Boko Haram attackers have killed eight people in a village in north eastern Nigerian state of Borno , with at least some of the victims’ throats slit, officials and residents said Monday.
The military spokesman in the area, Lt. Col. Sagir Musa, confirmed that an attack had occurred Sunday in the village of Gajiganna, but declined to comment on the manner in which people were killed, saying only that “lives were lost.”
Gajiganna is roughly 50 kilometres (30 miles) from the state capital of Maiduguri, the base of Islamist extremist group Boko Haram, but it was not clear who was responsible for the latest violence.
“They were silent attacks and nobody knew what was happening until the morning when news began to filter from different neighbourhoods,” said resident Brah Chindo.

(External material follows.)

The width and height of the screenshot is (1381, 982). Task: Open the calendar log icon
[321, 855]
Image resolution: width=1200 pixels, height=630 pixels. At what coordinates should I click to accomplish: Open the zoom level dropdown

There were conflicting reports from the area, with some saying certain victims were shot and others had their throats slit, while others spoke of all eight with their throats slit.
“It is still not clear who carried out the attack because the attackers moved silently into these homes,” said a local official, who asked that his name be withheld.
A local government employee in the area said he was told that “some of the victims were shot dead in their houses while others were dragged out of their houses by the gunmen, after which they slit their throats.”
He added that “eight people were killed altogether.”
In a text message, military spokesman Musa said the death toll “is yet to be ascertained”.
Boko Haram, which has said it is fighting to create an Islamic state in northern Nigeria, has claimed scores of attacks in Borno state, but criminal groups are also thought to have carried out violence under the guise of the Islamists.
A number of recent attacks in Nigeria’s northeast have seen attackers slit the throats of the victims.
In October, at least 40 students were killed in a massacre at a university housing area in neighbouring Adamawa state, an attack where many of the victims reportedly had their throats slit.
Boko Haram did not claim the student massacre, but many blamed the Islamist group, whose insurgency has left some 3,000 people dead since 2009, including killings by the security forces.